(TO DO): The line containing "The width and height of the screenshot is (362, 203)." marks the start; repeat it and every following line exactly through the end of the entries.

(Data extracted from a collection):
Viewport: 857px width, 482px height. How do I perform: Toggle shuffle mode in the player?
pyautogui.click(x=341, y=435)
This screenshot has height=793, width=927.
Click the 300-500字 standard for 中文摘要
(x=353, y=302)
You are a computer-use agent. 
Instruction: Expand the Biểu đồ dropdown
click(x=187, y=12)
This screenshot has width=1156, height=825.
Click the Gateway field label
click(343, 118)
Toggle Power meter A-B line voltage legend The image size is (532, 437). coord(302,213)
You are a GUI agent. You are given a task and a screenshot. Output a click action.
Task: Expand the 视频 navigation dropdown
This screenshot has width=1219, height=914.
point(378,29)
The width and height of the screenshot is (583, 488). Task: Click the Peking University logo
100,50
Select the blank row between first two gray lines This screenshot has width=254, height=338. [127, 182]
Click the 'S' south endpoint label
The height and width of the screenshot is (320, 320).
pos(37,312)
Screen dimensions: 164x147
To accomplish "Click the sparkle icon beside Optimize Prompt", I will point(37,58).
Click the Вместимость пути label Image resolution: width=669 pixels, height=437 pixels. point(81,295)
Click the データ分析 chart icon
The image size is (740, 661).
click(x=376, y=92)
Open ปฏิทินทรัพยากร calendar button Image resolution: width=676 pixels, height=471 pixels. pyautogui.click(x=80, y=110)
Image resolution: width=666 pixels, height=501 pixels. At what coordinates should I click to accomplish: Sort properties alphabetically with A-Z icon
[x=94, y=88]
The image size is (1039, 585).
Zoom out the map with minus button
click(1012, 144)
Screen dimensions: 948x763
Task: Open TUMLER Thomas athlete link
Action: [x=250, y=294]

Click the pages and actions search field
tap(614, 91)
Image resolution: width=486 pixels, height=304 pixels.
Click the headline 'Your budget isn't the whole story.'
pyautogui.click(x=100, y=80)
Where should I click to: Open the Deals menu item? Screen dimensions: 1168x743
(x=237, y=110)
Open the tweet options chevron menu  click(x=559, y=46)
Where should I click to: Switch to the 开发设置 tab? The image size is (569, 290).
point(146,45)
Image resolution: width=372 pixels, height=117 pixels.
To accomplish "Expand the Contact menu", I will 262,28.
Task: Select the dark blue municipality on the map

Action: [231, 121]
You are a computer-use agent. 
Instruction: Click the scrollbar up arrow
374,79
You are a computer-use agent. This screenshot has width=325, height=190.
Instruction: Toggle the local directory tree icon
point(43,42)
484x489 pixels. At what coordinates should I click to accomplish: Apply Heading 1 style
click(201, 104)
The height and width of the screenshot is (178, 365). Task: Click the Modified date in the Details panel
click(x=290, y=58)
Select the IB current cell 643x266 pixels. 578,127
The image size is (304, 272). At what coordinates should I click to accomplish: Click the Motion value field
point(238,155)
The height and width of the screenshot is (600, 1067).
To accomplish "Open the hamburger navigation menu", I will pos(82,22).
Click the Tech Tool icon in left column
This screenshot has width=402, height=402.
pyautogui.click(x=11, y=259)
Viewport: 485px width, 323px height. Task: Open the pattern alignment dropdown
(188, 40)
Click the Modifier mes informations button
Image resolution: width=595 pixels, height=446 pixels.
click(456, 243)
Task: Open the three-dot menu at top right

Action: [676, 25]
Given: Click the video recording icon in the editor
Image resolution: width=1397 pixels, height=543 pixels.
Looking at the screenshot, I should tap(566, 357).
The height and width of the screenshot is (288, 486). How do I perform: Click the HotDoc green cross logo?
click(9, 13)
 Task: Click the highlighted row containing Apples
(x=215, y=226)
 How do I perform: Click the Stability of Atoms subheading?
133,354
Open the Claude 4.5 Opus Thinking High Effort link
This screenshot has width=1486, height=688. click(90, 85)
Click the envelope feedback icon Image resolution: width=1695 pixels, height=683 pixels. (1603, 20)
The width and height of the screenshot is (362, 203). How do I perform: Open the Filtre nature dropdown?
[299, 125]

(RESPONSE FOR THIS EXERCISE):
The width and height of the screenshot is (362, 203). How do I perform: Open the Filtre nature dropdown?
[299, 125]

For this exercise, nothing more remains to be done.